We’ve now had four written tests and our first practical/hands on exam too. I did great on three out of the four written, and got an 80 on one that I think was pretty poorly written and unfairly graded. But written tests are only 10% of our total grade, and I’ve done well enough on the others that I don’t think I’m going to care. I do plan to write a note to the instructor just to get some things off my chest (nicely!), but I don’t care if she doesn’t change my grade. It doesn’t help at all that I got that test back on what had to be my worst day here. More on that in a separate post.
Heel on leash
One minute sit/stay
Three minute down/stay
Five minute place/stay
Sit at the door
Sit while friendly stranger greets handler
Recall
The down was the scariest. We were taught to train it using treats, and we had about a week to go from “yes, my dog will lie down when asked” to “my dog will stay in place as long as I leave him there, up to 3 minutes.” That’s a pretty significant leap. Joker turned out to be the bigger nightmare. Sugar seems to have figured out that, even when I step more than 3 feet away, I still almost always come back, and I bring food with me when I do, so she’s pretty chill about the stays.
But Joker was a lunatic.
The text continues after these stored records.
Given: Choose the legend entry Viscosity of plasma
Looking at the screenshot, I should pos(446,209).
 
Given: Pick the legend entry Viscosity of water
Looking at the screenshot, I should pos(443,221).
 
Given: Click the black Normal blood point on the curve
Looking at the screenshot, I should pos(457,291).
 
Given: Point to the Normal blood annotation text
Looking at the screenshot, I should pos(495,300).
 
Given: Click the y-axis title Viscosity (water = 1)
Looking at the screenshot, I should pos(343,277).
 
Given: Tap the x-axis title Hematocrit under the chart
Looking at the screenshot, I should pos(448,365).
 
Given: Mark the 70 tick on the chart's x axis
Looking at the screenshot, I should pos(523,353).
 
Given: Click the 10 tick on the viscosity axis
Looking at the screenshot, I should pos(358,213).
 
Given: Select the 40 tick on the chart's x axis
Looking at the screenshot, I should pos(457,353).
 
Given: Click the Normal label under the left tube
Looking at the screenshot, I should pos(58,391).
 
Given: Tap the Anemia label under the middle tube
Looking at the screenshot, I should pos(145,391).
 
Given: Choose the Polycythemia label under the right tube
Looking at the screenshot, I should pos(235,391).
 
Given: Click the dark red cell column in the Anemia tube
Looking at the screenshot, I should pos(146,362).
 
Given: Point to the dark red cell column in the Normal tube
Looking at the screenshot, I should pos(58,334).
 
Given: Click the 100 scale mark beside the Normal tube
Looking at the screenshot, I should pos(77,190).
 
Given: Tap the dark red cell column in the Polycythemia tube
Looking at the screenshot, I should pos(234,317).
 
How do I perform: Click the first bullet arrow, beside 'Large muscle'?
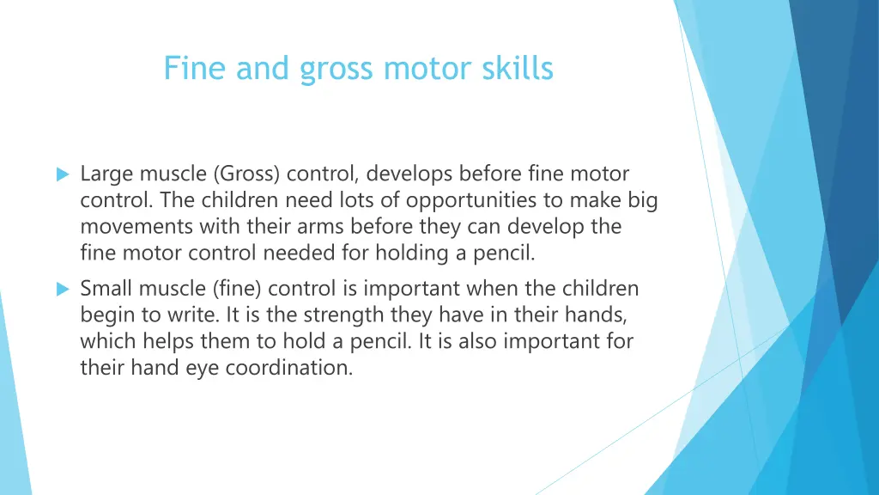coord(62,174)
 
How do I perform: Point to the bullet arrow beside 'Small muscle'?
coord(62,290)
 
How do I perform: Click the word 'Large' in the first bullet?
coord(106,174)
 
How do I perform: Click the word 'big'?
coord(642,202)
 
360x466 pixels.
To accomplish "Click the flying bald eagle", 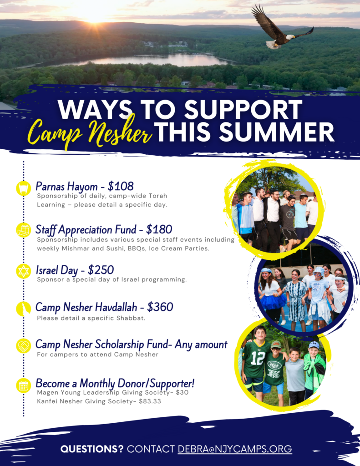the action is (x=281, y=28).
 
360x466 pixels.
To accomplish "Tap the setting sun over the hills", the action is (x=95, y=16).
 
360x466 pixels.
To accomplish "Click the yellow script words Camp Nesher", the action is (x=89, y=132).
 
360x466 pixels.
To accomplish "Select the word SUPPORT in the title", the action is (x=243, y=109).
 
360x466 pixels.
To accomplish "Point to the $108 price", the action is (x=121, y=186).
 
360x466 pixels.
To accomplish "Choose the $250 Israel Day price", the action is (x=101, y=270).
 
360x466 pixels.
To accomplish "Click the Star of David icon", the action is (x=24, y=271).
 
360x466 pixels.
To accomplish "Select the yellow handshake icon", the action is (x=24, y=346).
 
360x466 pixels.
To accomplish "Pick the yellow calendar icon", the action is (x=24, y=385).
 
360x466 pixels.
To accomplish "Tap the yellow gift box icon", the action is (x=24, y=230).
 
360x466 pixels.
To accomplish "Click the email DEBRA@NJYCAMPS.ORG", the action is (x=235, y=449).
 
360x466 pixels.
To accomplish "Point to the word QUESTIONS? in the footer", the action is (x=91, y=449).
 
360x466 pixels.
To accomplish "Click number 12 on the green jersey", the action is (x=258, y=358).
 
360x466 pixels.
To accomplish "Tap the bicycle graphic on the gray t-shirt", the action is (x=290, y=213).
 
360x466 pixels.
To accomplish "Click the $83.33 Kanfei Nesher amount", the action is (x=150, y=401).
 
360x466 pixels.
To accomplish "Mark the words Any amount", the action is (x=201, y=344).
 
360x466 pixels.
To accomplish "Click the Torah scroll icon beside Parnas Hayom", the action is (x=24, y=188).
He got the sit pretty quickly, and we’d been working on place for so long that all I really had to do was phase out the treats, which wasn’t to hard. But down was a disaster. He would mouth all over me as I was putting him in position, he would bounce up the second I moved, he would roll on his back and throw a tantrum, he even learned to army crawl towards me when he started getting bored. So we worked REALLY hard at down, and on test day I would have given about 50/50 odds that he’d actually do it.
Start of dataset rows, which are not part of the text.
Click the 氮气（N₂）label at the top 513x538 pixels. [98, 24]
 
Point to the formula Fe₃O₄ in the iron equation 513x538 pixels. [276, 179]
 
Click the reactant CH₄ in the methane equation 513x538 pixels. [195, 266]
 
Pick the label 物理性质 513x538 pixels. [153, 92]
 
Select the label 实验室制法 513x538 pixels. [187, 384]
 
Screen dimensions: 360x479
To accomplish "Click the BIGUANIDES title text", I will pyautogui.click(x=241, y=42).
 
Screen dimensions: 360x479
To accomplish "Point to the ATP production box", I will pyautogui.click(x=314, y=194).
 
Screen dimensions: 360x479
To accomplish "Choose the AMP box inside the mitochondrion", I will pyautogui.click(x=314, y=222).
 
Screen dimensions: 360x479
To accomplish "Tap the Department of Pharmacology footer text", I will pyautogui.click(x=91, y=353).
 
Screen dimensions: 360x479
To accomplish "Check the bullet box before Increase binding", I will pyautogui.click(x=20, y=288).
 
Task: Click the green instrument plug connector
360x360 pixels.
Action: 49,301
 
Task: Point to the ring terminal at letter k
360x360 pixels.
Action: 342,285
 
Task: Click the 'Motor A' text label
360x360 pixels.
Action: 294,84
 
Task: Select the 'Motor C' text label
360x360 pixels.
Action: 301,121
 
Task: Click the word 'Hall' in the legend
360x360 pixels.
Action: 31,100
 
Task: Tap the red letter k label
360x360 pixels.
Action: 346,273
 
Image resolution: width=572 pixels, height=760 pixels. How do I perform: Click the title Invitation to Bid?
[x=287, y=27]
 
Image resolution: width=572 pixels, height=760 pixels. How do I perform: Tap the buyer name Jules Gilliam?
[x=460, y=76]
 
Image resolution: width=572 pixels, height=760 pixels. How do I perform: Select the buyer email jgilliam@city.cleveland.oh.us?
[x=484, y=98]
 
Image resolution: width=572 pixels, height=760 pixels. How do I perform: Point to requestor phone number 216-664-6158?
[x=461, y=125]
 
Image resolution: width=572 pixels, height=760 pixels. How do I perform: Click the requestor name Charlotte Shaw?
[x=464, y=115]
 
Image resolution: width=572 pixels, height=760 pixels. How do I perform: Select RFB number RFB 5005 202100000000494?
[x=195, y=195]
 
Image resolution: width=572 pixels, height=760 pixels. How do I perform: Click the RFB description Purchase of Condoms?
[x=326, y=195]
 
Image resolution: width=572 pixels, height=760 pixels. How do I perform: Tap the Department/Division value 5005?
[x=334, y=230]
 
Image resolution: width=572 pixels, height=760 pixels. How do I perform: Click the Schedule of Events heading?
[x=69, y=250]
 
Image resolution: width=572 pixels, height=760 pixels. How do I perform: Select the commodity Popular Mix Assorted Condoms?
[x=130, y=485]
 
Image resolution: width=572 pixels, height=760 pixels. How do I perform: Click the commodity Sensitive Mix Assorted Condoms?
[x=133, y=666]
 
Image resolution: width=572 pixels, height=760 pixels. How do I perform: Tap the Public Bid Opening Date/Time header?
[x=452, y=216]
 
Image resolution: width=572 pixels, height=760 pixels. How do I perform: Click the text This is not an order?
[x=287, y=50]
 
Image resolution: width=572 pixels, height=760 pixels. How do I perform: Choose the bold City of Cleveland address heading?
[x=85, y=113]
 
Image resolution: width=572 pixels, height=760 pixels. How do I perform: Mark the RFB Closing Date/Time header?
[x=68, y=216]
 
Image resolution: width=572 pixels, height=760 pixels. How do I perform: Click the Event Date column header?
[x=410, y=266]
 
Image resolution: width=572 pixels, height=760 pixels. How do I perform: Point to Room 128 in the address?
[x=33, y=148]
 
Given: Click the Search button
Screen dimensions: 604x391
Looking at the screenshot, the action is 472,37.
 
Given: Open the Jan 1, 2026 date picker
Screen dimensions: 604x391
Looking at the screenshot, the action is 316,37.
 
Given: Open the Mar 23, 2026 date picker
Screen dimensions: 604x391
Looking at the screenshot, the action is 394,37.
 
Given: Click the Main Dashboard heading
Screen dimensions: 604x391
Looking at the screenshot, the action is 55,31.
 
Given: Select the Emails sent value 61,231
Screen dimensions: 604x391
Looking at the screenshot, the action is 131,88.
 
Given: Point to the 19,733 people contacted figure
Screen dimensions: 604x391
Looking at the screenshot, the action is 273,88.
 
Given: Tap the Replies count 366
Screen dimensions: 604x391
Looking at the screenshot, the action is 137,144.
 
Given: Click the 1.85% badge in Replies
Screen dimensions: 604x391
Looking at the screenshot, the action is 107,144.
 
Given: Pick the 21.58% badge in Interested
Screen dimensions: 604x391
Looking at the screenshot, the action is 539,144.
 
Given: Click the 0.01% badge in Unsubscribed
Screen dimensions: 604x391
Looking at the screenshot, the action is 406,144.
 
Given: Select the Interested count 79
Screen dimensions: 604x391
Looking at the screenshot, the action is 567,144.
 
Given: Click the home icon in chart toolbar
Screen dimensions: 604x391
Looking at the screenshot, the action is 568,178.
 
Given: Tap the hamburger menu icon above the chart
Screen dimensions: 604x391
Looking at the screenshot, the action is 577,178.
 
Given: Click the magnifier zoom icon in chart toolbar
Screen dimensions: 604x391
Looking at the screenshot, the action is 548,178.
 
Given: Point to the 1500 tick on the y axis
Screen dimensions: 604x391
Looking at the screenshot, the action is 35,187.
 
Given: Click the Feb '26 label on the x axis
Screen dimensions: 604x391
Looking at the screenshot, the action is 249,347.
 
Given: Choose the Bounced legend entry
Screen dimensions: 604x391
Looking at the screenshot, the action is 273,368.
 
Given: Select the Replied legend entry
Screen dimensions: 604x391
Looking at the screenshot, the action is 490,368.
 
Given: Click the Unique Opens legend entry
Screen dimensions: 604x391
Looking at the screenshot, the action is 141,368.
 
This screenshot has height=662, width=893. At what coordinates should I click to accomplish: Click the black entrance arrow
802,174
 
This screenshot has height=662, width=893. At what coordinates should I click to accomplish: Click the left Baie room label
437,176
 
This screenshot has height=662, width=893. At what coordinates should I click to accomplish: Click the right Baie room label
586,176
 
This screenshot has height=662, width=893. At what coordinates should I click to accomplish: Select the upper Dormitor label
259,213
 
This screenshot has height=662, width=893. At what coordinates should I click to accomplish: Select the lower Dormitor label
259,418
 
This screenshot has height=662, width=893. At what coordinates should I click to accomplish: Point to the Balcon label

We had to test both dogs, and I did Joker first. My thinking was that I was much more nervous about him, and Sugar is much more sensitive to me, so if I went in nervous with her, she might screw up too.
First was the five-minute place. We all placed our dogs and all hell broke loose: barking, whining, dogs breaking. Blessedly, the instructor gave us a redo, and told anyone who wanted to move away from a dog that was antagonizing their dog to do it now. The second round went much better for everyone. Joker was perched, as is his wont, on the slippery edge of the place bed looking at me, and suddenly he started to slip. So I stood there helplessly as he scrabble-scrabble-scrabbled his little feet on it, and somehow he managed to stay on. Phew. Actually, I was even able to appreciate in that moment how cool this was. Not only did he not break his place stay, he very clearly demonstrated that he gets it. He knew the rules well enough to work hard to stay on the bed when gravity was working against him. Good little dog!
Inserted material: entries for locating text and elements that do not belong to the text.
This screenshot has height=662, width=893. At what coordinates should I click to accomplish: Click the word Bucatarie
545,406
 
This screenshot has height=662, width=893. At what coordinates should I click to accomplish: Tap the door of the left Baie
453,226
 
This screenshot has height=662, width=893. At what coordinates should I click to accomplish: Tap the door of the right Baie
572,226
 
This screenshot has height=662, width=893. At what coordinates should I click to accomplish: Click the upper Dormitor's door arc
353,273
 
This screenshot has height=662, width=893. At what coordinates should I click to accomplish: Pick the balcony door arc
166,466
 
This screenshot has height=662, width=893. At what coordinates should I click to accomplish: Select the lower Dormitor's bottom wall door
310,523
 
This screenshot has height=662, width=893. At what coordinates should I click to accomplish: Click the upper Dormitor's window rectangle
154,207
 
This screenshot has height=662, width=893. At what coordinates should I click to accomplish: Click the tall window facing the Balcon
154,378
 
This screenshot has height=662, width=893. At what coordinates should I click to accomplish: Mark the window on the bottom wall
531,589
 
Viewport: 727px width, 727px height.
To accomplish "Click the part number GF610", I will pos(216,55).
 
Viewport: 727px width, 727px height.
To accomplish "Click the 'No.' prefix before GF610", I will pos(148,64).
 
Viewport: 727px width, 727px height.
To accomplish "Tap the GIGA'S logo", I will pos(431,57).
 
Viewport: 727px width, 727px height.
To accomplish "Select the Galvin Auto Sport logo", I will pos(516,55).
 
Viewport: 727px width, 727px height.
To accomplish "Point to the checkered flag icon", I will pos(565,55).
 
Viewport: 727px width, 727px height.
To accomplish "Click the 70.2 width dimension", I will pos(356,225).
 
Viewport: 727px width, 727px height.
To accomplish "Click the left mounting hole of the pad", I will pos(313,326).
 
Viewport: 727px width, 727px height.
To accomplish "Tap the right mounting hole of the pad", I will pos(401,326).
During the place exercise I was next to roommate M, whose dog, Heath, decided that this would be the day that he discovered how delicious leather leashes are. So we both stood their amazed as he chewed right through the leash. She totally deserves extra credit for an off-leash place, because he spent the last minute or so totally not connected to her, but stayed right where he was. She had to borrow a leash to finish the test.
The sit was next and went fine, and the down was similarly uneventful. I could not believe my good fortune. In fact, the whole rest of Joker’s test was astoundingly good, and the instructor told me that his recall was the best one she’d seen all day. Woohoo!
So we did our victory lap and I walked back to put Joker away and get Sugar, thinking “this is going too well, what kind of crazy stunt is she going to pull?” But she was her wonderful reliable goofy self, and did everything nearly perfectly. She was a bit laggy on her heeling, but kept catching up with me, which I also found pretty cool because it made me think that she actually does know what heel is supposed to look like, even if she's sometimes to lazy to actually get herself there. The only other thing was that when I put her into a down, she popped back up slightly, and I had to readjust her. If anyone saw it happen, I probably lost a point or two.
But all in all, I could not have been more proud of my dogs and myself. We all worked really hard in the week leading up to the test. Of course I know there was a fair bit of luck in it too, because there were plenty of dogs who didn’t do nearly as well as I expected them to based on past performance, so I’m thanking the stars as well.